Basın-İş Yasası olarak adlandırdığımız 212 sayılı Yasa ile değişik 5953 Sayılı Yasa, neredeyse uygulamadan kaldırılmıştır. 1952 yılında çıkarılan yasanın uygulanmaması halinde caydırıcı yaptırımı olmadığından, gazetecilerin çalışma güvenlikleri yok denecek düzeye indirgenmiştir. Gazetecilerin yıpranma haklarının kaldırılması ise zaten son derece güç koşullarda çalışan muhabir, kameraman, foto muhabirlerinin durumlarını daha da güçleştirmiştir. Halkın haber alma ve doğru yansız bilgilenme hakkına zarar veren bu durumun düzeltilmesi için TGC önerilerini Başbakan'a ve ilgili bakanlara iletmiştir.

3. Medyanın yapılanması, Siyasetin ve sermayenin müdahalelerine karşı koyacak bir nitelik taşımamaktadır.

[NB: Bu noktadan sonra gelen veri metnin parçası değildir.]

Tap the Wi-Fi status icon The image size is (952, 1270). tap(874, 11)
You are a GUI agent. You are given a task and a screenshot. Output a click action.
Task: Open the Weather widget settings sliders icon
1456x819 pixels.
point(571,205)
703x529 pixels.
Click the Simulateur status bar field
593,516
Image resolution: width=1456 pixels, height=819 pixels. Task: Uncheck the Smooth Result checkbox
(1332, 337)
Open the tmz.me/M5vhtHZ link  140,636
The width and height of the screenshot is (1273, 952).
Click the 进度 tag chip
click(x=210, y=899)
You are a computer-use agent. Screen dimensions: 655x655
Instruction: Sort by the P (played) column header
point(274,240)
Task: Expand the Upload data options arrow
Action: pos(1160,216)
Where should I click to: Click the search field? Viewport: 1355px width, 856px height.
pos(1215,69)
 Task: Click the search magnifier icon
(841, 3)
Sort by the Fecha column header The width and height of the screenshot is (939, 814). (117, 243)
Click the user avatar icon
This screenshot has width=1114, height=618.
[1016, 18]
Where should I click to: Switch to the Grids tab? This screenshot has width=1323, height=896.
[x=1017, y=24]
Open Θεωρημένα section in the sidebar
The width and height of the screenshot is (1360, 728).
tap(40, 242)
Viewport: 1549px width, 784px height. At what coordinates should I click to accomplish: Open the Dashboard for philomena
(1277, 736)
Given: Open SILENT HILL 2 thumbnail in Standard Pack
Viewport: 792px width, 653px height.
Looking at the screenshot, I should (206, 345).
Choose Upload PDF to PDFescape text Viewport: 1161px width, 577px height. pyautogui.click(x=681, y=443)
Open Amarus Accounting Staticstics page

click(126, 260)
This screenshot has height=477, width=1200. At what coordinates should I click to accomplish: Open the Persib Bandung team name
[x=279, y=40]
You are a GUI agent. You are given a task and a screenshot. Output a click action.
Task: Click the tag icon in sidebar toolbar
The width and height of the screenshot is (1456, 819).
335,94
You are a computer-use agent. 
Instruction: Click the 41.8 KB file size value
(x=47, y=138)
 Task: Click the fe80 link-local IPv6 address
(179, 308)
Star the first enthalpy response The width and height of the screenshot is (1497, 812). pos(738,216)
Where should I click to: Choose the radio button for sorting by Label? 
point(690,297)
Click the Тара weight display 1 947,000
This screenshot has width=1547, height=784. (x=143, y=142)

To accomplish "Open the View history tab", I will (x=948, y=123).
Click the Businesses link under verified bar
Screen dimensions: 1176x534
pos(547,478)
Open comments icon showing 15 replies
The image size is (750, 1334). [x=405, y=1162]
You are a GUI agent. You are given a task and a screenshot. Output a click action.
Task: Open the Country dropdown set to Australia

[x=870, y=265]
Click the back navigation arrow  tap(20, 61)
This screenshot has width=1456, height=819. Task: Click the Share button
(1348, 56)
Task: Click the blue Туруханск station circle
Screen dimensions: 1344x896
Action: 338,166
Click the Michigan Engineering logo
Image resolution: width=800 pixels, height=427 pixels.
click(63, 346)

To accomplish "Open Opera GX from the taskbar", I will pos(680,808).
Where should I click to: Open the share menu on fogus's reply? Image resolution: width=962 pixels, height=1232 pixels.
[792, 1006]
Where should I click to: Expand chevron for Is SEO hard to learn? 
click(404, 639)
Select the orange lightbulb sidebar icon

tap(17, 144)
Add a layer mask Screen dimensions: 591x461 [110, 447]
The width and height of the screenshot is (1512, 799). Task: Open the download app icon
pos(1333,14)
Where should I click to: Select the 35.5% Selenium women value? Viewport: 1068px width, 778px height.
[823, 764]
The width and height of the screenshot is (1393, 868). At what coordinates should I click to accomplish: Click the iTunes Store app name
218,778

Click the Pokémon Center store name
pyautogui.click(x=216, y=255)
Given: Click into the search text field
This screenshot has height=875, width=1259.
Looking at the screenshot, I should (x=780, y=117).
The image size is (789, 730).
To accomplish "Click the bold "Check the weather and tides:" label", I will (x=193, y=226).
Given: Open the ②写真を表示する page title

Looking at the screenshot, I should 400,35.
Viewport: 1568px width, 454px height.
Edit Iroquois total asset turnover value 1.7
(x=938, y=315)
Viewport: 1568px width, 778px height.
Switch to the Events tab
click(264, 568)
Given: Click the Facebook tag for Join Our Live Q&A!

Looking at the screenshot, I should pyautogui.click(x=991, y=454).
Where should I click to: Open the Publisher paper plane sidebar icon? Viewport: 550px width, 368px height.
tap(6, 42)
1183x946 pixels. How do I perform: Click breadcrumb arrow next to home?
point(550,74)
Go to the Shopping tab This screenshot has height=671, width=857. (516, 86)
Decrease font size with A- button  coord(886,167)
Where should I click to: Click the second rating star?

Özellikle ana akım medyada editoryal bağımsızlığın sağlanamaması gördüğümüz en önemli olumsuzluktur. Gazetecilik mesleğini gerçekleştirmek günümüz koşullarında daha da zorlaşmıştır. Tutuklu gazeteci sayısının 100 dolayında olduğu, gazeteciler hakkında açılmış davaların ise 10 bini bulduğu bir ülkede basın özgürlüğünden söz etmek olanaksızdır. Bu yıl da basın özgürlüğü sıralamasında Türkiye'nin 197 ülke arasında 117'inci sırada ve kısmen özgür ülkeler arasında yer bulmasını ülkemize yakıştıramıyoruz.

Bütün bunların ışığında Dünya Basın Özgürlüğü Günü'nde gazetecilere yönelik gözaltı, tutuklama mahkûmiyet, saldırı, yaralama ve cinayet gibi basın özgürlüğü ihlallerinin artık son bulmasını istiyoruz.

Editoryal bağımsızlığı ortadan kaldıran, basını oto sansüre yönelten baskıların kaldırılmasını talep ediyoruz.

Olağanüstü dönemlerin ürünü olan Devlet Güvenlik Mahkemelerinin devamı niteliğinde gördüğümüz Özel Yetkili Mahkemelerin kaldırılmasını bekliyoruz.